INPUT:

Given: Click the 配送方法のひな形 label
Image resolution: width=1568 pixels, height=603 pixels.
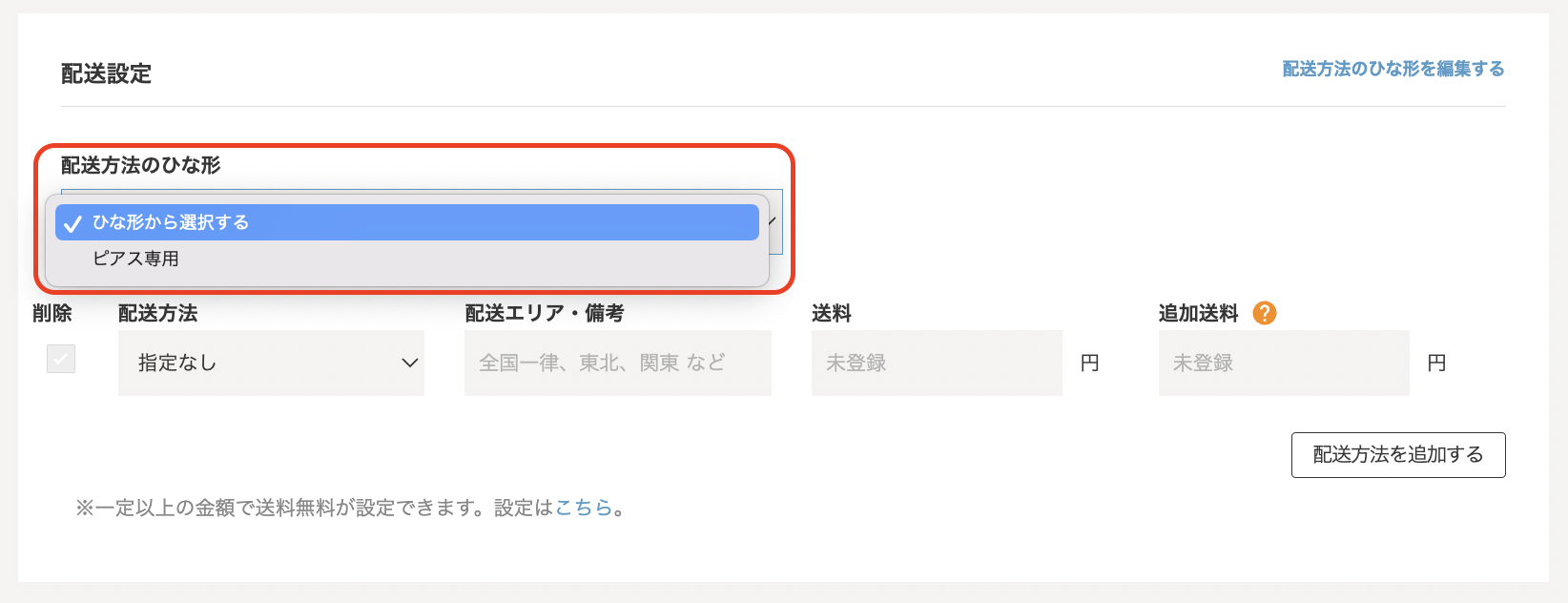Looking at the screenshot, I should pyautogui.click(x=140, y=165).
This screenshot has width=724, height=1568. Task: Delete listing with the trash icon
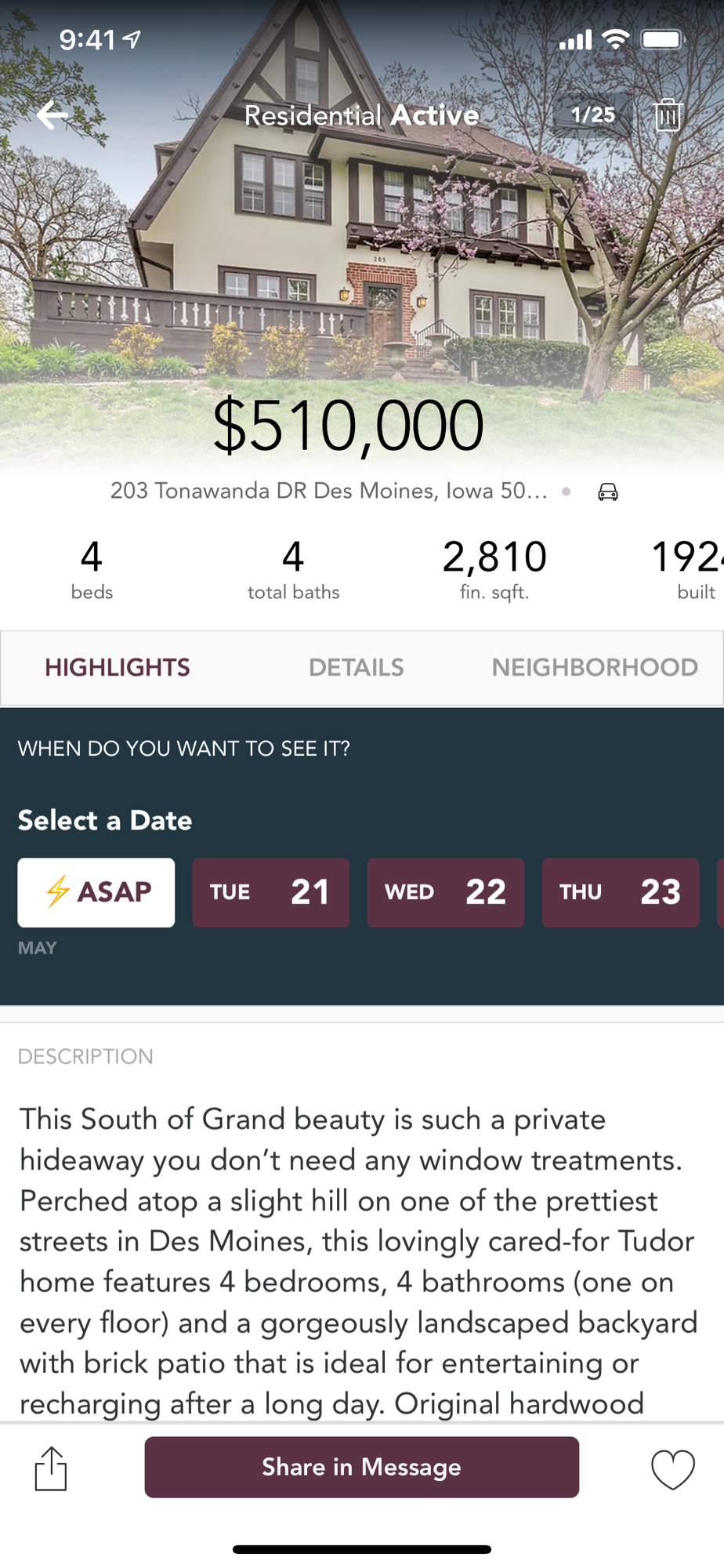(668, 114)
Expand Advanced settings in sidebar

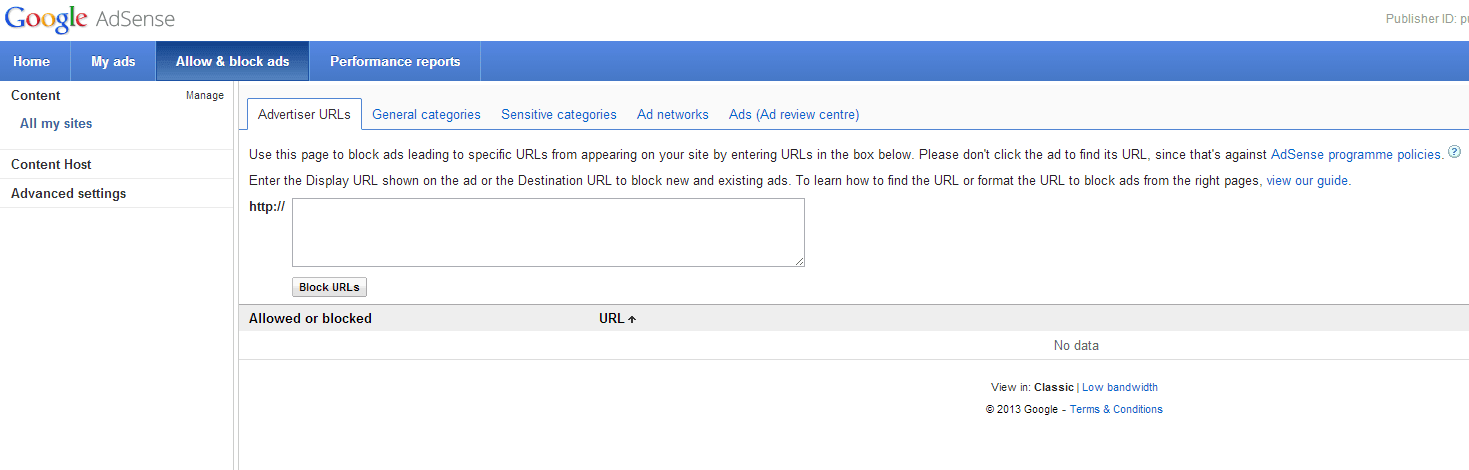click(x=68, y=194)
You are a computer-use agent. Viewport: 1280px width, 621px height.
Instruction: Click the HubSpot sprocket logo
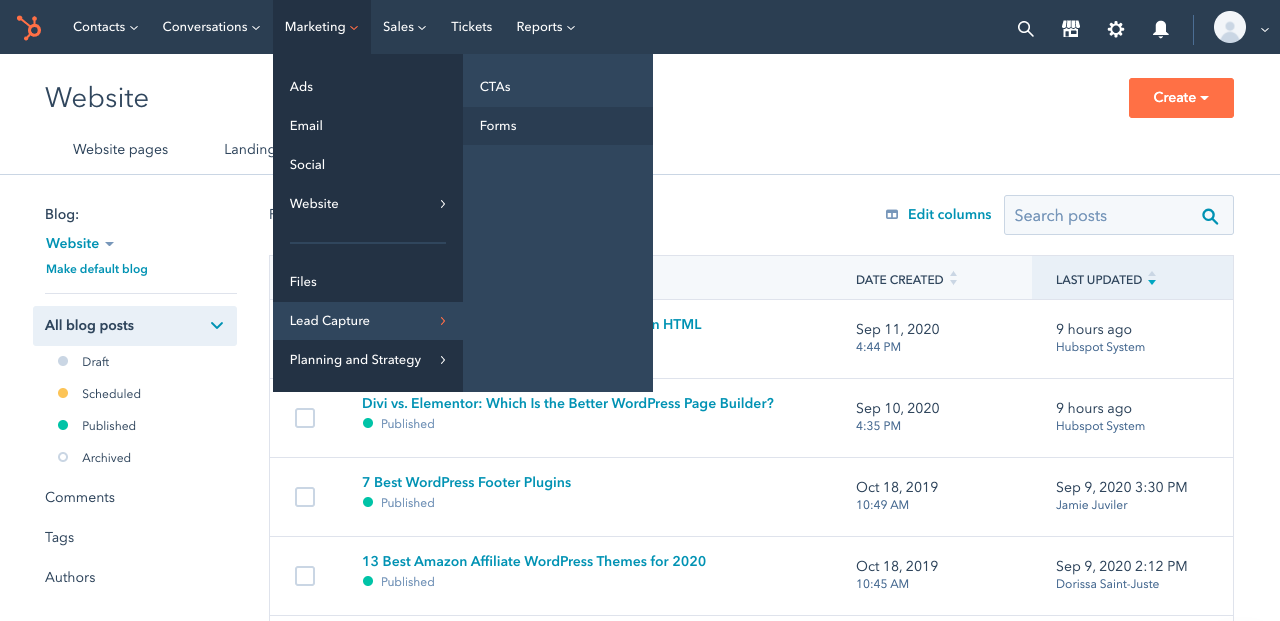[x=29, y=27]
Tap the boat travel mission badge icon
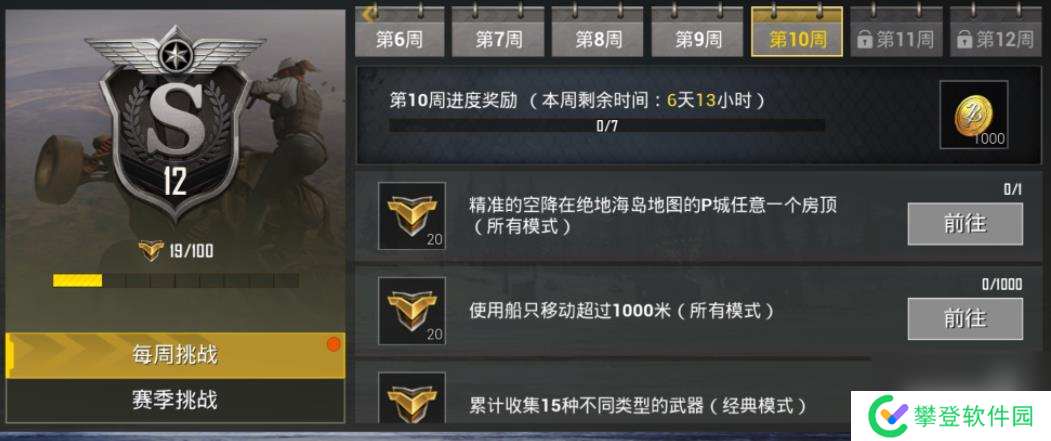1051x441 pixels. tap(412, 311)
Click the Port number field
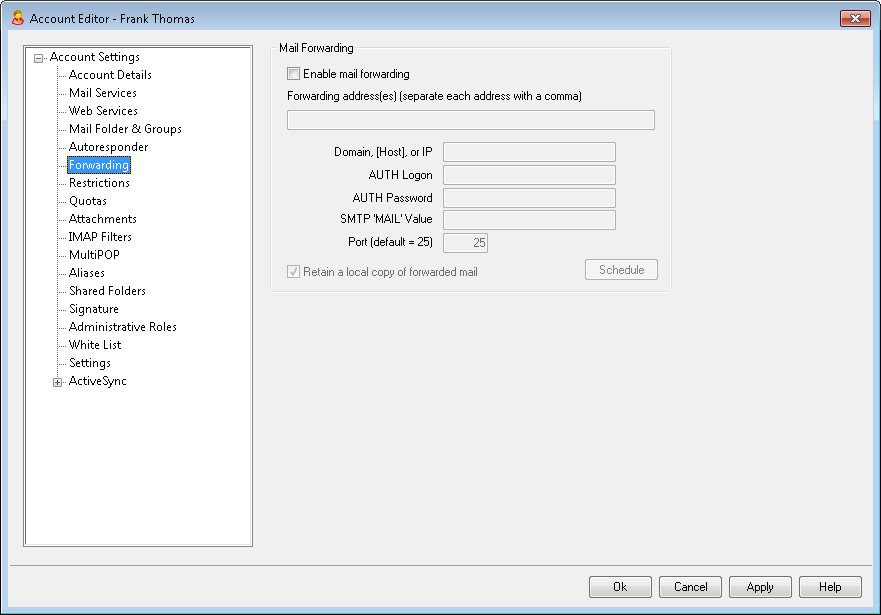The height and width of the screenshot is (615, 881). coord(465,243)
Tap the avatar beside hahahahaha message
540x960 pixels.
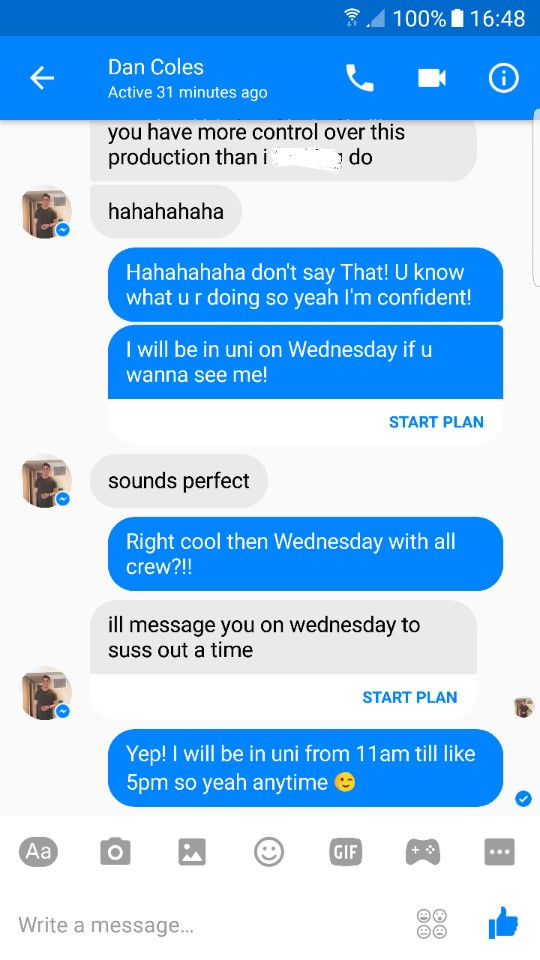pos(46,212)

WHAT IS BEING ASKED:
Each line from the one with "Tap the boat travel mission badge icon" to the final line of the data above is to be printed exactly; no picture should appear in the copy.

RESPONSE FOR THIS EXERCISE:
Tap the boat travel mission badge icon
1051x441 pixels. tap(412, 311)
Click the Port number field
The height and width of the screenshot is (615, 881). coord(465,243)
Tap the avatar beside hahahahaha message
540x960 pixels.
pos(46,212)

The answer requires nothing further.